Methane in carbon dioxide equivalent (CO₂e)

[ from earlier post ]
The image on the right shows a trend that is based on NOAA 2006-2020 annual global mean marine surface methane data and that shows how a mean of 3893 ppb could be exceeded by the end of 2026, i.e. more than 2 ppm higher than the WMO's 2020 level for methane. 

A 5 Gt methane eruption would raise methane concentration by some 2 ppm. This alone would, at a 1-year GWP of 200, translate into an immediate 400 ppm CO₂e on top of the existing CO₂e.

How likely is such a large methane burst? Remember the warnings by Natalia Shakhova et al., who more than a decade ago concluded abrupt release of up to 50 Gt from the vast amounts of methane stored in the form of hydrates and free gas to be highly possible at any time.

A recent study found methane leaking from a large pool of deep, preformed methane, indicating a large potential for abrupt future releases.

Obviously, an extra 400 ppm CO₂e due to a burst of seafloor methane from the bottom of the Arctic Ocean of some 5 Gt would push up temperatures, especially in the Arctic, where there is very little hydroxyl in the air to break down the methane. 

Rising temperatures in the Arctic would cause more sea ice to melt and permafrost to thaw, triggering further feedbacks that would kick in with ever greater ferocity and in turn further push up the total CO₂e. As an exmaple, decline of the sea and ice cover would come with albedo changes, while rising temperatures would come with increased evaporation and more water vapor in the air, and water vapor is a potent greenhouse gas.

When adding it all up, such a methane burst could be the catalyst to bring the total CO₂e level beyond 1200 ppm and thus trigger a further 8°C global temperature rise, due to the clouds feedback, as also discussed in this post.

How much could temperatures rise? (°C/°F)

[ see the Extinction page ]
As said, the clouds feedback could be triggered by an eruption of a seafloor methane burst, since such an event could come with further forcing, such as an immediate collapse in industrial activity and an associated fall in sulfate cooling, and with numerous additional feedbacks, and huge subsequent rises in greenhouse gas emissions, next to the temperature rise due to such a methane burst alone.
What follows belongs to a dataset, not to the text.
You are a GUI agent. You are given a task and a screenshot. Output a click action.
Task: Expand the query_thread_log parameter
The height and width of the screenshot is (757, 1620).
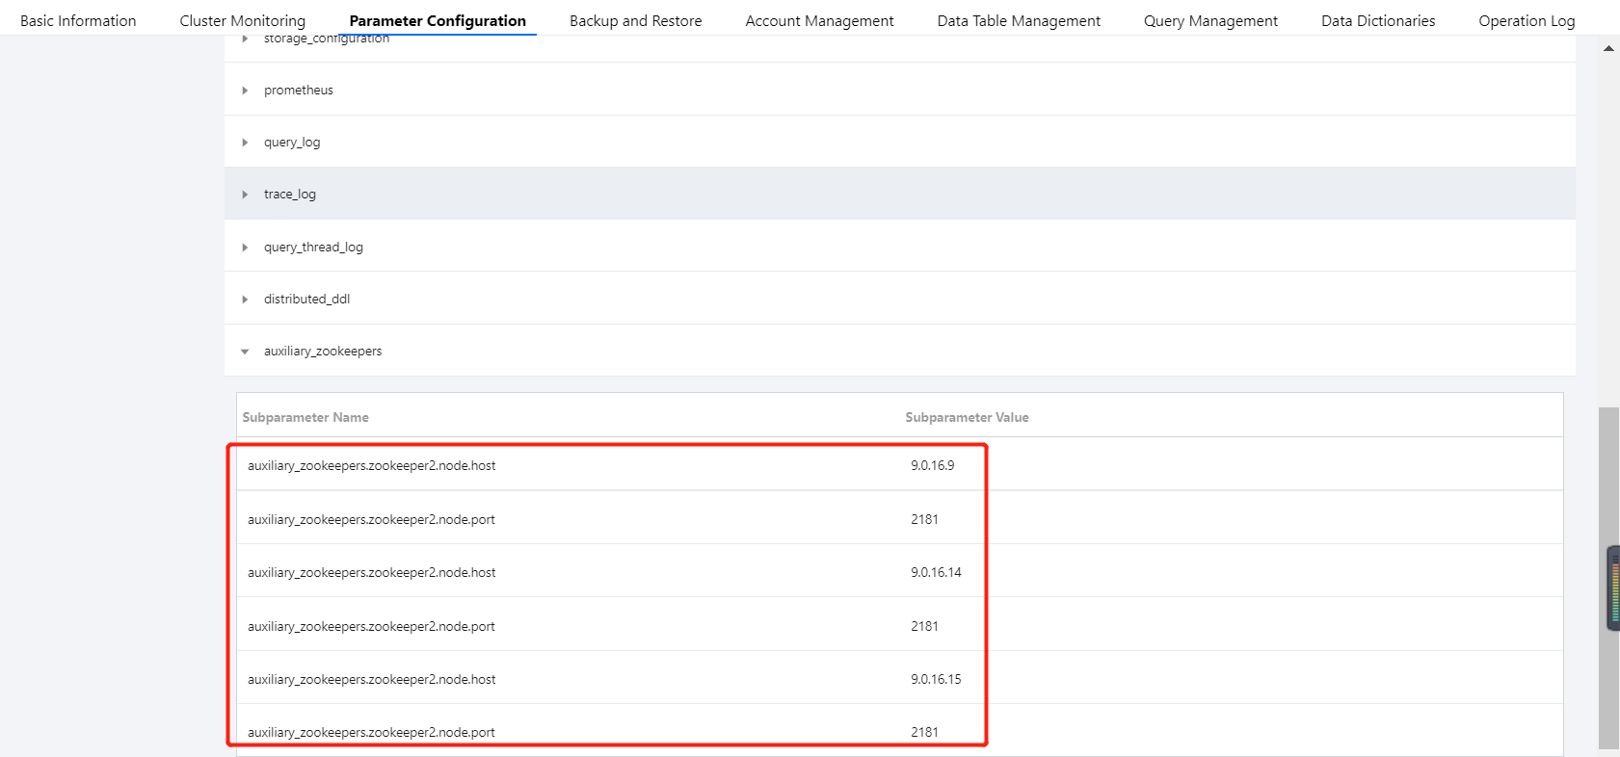245,248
As illustrated by the bar on the right, there are many further elements that could dramatically push up the temperature over a short timespan, possibly within years.

Decline of Arctic snow and ice can result in huge albedo losses, loss of latent heat buffer, jet stream changes, more and more extreme weather events, and more. Slowing down of the Atlantic meridional overturning circulation (AMOC) and increasing ocean stratification can result in less heat getting transferred from the atmosphere to the depths of the ocean, as also described at this page.

Since more than 90% of the heat trapped by people's greenhouse gases now goes into oceans, if even a small part of this heat instead remains in the atmosphere, this would cause air temperatures to rise strongly.

Altogether, the total potential rise in global air temperature from pre-industrial could be more than 18°C by 2026. Keep in mind that humans will likely go extinct with a 3°C rise and most life on Earth will disappear with a 5°C rise.


In conclusion, the situation is dire and calls for the most comprehensive and effective action to be taken, without delay, as described at the Climate Plan.